* _Extracted text_:
The Poor Pay the Price
I vividly recall a mother at a meeting of MP election candidates challenging them over the levels of tax and benefits. One of the panel tried to brush her off declaring tax and benefits “so complicated it was a matter best left to financial experts”. She interjected tellingly; ” those of us who have to pay the price can do the arithmetic, why can’t you?”.
As nearly seven million households of the poorest people are already paying over the odds for basic food, goods and services, there is according to the Centre for Social Justice already a ” poverty premium” which costs families £480 a year for higher food, prices in supermarkets, higher interest costs on credit, and higher energy costs and that was before the recent autumn emergency budget announcements. What’s more, the pressure on the budgets of the poorest is a result of years of austerity as well as rising inflation. The Office of National statistics shows the price of budget food in supermarkets rising by 17% in the year to September. Nearly one in three lone parents (and 10% of lone parents use foodbanks), are reported as now skipping meals . NHS data reveals that in2021/2022, over 10,000 patients were so malnourished they needed hospital care, an increase over 3,700 the previous year. The Food Foundation charity reported recently that four million children were living in homes without adequate access to food. Furthermore, more and more are calling on overstretched foodbanks.

* _Material provided_:
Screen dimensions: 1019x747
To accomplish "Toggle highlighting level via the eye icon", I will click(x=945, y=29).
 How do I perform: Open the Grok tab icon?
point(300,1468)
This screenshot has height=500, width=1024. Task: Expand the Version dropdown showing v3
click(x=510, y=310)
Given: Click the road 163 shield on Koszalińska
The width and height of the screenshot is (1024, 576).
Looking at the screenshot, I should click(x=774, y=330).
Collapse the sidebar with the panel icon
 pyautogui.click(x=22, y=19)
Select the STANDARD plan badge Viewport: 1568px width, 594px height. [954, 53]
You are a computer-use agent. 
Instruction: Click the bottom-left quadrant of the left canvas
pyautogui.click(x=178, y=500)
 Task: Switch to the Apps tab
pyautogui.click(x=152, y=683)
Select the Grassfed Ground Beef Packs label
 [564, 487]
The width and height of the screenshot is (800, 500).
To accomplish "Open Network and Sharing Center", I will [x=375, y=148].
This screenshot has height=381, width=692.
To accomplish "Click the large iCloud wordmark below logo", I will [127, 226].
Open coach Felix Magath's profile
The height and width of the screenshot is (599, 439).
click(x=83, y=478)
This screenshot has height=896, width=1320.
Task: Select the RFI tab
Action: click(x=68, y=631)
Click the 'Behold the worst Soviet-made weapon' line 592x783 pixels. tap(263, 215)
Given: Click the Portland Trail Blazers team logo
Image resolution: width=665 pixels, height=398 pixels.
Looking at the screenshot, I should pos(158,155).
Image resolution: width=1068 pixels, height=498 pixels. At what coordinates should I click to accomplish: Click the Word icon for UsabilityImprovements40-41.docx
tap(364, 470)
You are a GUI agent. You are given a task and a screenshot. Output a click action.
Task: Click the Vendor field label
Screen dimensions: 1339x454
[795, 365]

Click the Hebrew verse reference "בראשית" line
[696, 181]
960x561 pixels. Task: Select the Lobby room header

* _Tasks for this exercise_:
(1) List every organization that the article on the poverty premium cites as a source of figures.
(2) Write the next paragraph of the article on the poverty premium, picking up after its final sentence about overstretched foodbanks.

* _Responses to the exercise_:
(1)
- Centre for Social Justice
- Office of National statistics
- NHS
- The Food Foundation

(2)
Encouragingly, there was pressure to upgrade universal credit benefits in line with inflation and to be fair, despite the worst fears, the welfare budget was largely protected by the Chancellor’s decision to increase them by the current 10.1% inflation figure, though a week later inflation rose by another 1% and is now projected to rise further with more interest rises. As benefits and state pensions were generally protected, the budget deficit (largely the hole generated by the Truss and Kwarteng experiment) has been pushed forward into major national department cuts in the future(in the 2024 financial year). However, the pressure on local government has been increased. Local councils can raise more council tax but they are under pressure to provide more caring services, so they have to make cuts elsewhere, not least to that voluntary sector support to local communities. In other words, there is real pressure on support services to the poor.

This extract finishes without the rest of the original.